“We do not rule out agreements, but they need to be complementary”
Asset management has become a very important area in the insurance group in recent years, according to Mapfre AM CEO Álvaro Anguita, CEO of Mapfre AM, who manages around 40 billion in assets and has a team of more than 100 people, in an interview with FundsPeople. “Mapfre is firmly committed to asset management. We offer transversal management, which we apply to the entire group and all types of third-party portfolios, demonstrating the alignment Mapfre’s interests with those of its clients,” he said.
They want to continue to grow in mutual funds, pensions, as well as in discretionary management contracts outside the group. “But we don't want to grow haphazardly or at any cost,” Anguita noted. In that sense, he admitted: “We don't rule out agreements, but we want them to be complementary,” seeking out added value in terms of management and distribution capabilities.

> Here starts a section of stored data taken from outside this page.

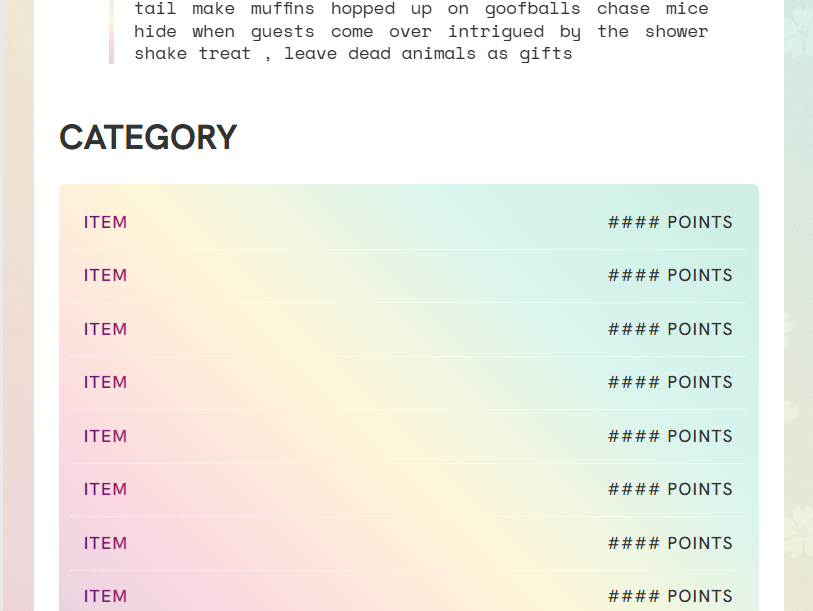The width and height of the screenshot is (813, 611).
Task: Pick the fourth row's #### POINTS value
Action: click(670, 382)
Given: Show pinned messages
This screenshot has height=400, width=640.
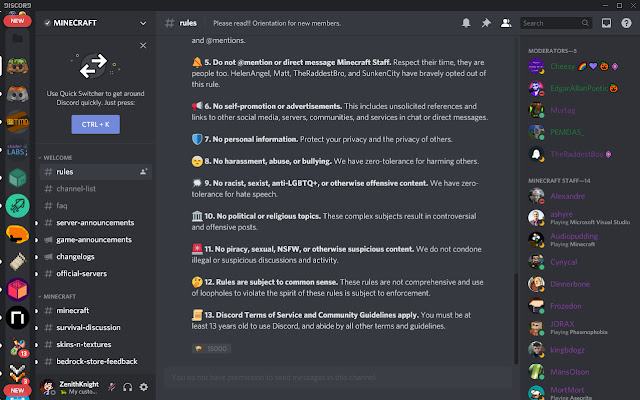Looking at the screenshot, I should pos(485,22).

His plans also include continuing to work towards complementary social welfare. “As an insurance group, retirement savings will continue to be one of our main activities,” he stated. Of the total managed by the company, some 3.2 billion are in pensions and EPSVs, of which 2.35 billion are individual pension plans and 850 million in occupational plans. To put the total volume of assets under management into context, an additional 3.9 billion are in collective investment schemes (funds and sicav), of which 1.3 billion are in Luxembourg. But the core is the group's discretionary portfolio management, where it has 33 billion.
In the pensions area, Anguita is critical of the recent tax changes announced by the government, which lowered the maximum tax deductions for individual plans this year from 8,000 to 2,000 euros, and has now reduced them again to 1,500 euros by 2022. In parallel, it has transferred these incentives to employment plans, where the maximum limit to be deducted would be raised to 8,500 euros.
The expert considers it “essential” to complement the public pension system with private savings. “We believe in the second and third pillars, but the focus cannot be placed only on employment plans,” he asserted. Although he values positively the Government’s intention to create a Public Employment Pension Fund, he advised that “tax incentives should be given to companies so that it really succeeds.” In addition, it would be very positive to introduce a default subscription system, among other requirements.
At the product level, Mapfre has two strategies. First, sustainability, “where it wants to be a leading ESG manager,” according to Anguita. To this end, it is focusing its products there, both in pensions and investment funds. Although it is not something new for the company, which has been championing the importance of corporate social responsibility for decades, in 2017 the manager signed the PRIS and bought 25% of the specialist French management company La Financière Responsable (LRF), which has its own methodology in ESG. Although the first products that met these criteria were launched as investments, shortly afterwards it was replicated for the Group's pension plans.
Mapfre’s second commitment in pensions are life-cycle products: “Two years ago we created the Tu Futuro program, for managing pension fund portfolios,” Anguita stated. This is a solution that automatically adjusts each client’s retirement savings to their own risk profile and age. And this changes over the course of the client's life. They replicated this strategy last year for EPSVs as well. And this year, they launched a jointly promoted employment plan for all types of companies, with a special focus on SMEs and the self-employed, which also incorporates management based on the life cycle of the participants. “Our experience with the life cycle is very good. Beyond a product, we provide investment solutions for our clients,” he said.
But in recent years Mapfre has also remained firmly committed to alternative assets. In this respect, it has entered into various partnerships. It made its debut in the real estate market in 2018 together with GLL, from the Macquarie group. Later, in 2019, it reached an agreement with Swiss Life to create an investment vehicle in the real estate market. And this year it gave a boost to the partnership with the creation of a joint venture.
In infrastructure, Mapfre and Abante launched an infrastructure fund in 2020 through Macquarie. Meanwhile, in private equity, it has a partnership with Altamar, with which it has also developed a product.
“As very conservative investors, we believe that a well-managed alternative investment has significant returns, and we do not have to assume excessive risk,” he reasoned. The pension funds already include several alternative investment funds in their portfolios. And now they are finalizing the launch of a private-debt fund, a strategy they want to channel into a single product to offer it to our pension funds and also to the group's portfolios under these discretionary management contracts.